Gibson County’s sheriff told the county commissioners that core components of the countywide public-safety radio system failed when the agency briefly shut the system down last month during a move, and he urged immediate replacement of consoles, repeaters and paging equipment.
The sheriff said two of three amplifiers “went down and did not come back up,” leaving operations dependent on a single console and a patchwork of adapters and workarounds. He described the equipment as decades old and said the failures create a “very, very bad” single point of failure for law enforcement, fire and EMS communications.
Why it matters: dispatch and field radios are critical to emergency response across the county. The sheriff’s presentation outlined risks at the jail, on fireground channels and for mutual‑aid interoperability — issues that could affect response to multiagency incidents and the safety of jail staff and inmates.
What commissioners were asked to do: the sheriff presented a vendor quote (Motorola, the county’s existing vendor and a state‑preferred supplier) for 10–11 new console radios, rack shelves, a VHF repeater for the jail, upgrades to paging and backup HF/VHF capability, and an expansion of the combiner that ties consoles to the tower system. He proposed a funding package using three local funds: $55,000 from EDIT (excess development funds), $70,000 from the E‑9‑1‑1 fund and approximately $110,000 from the Riverboat fund to complete the purchase and installation.
Commission action: commissioners agreed to advertise the two required appropriations (one for $70,000 from the E‑9‑1‑1 fund and one for $110,000 from the Riverboat fund) so the expenditures can be considered at a future meeting. The motion to advertise was made and seconded and passed on a voice vote.
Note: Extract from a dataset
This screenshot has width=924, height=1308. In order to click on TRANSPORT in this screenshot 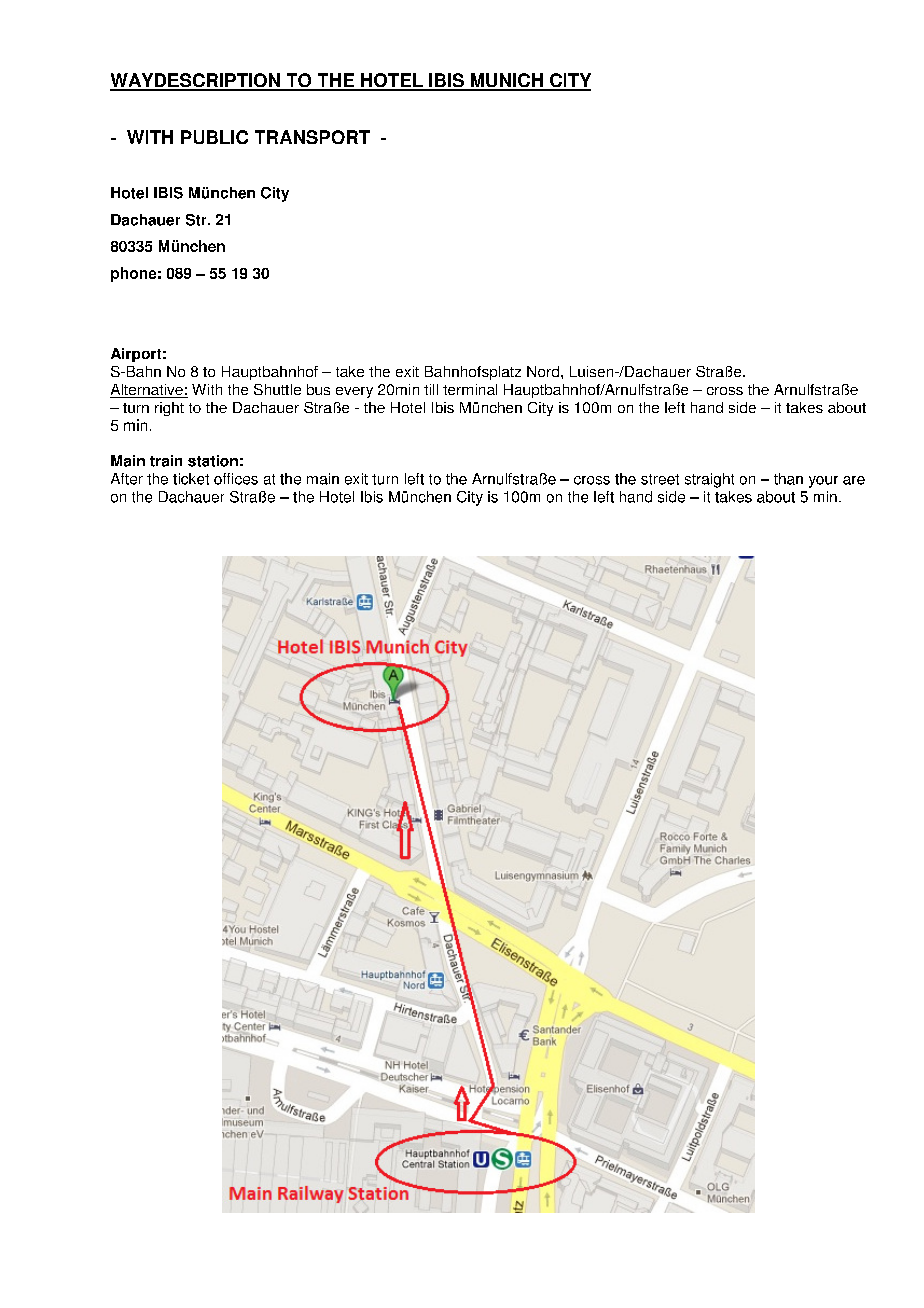, I will do `click(312, 137)`.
The sheriff and staff said Motorola will supply one console as part of the quote and that the county already has purchased one unit.
Next steps and caveats: staff said the purchases will still require advertising and formal appropriation before contracts are awarded. Commissioners asked staff to confirm exact bid/quote details, confirm what must be competitively bid versus what can be purchased from a state‑preferred vendor, and to bring back a final ordinance/advertisement for formal approval. The sheriff reiterated the request was for a safety‑critical, emergency repair rather than a discretionary upgrade.
Ending: commissioners approved advertising the requested appropriations so the items can be formally considered at the next business meeting; staff will return with the advertised ordinances and final contract language.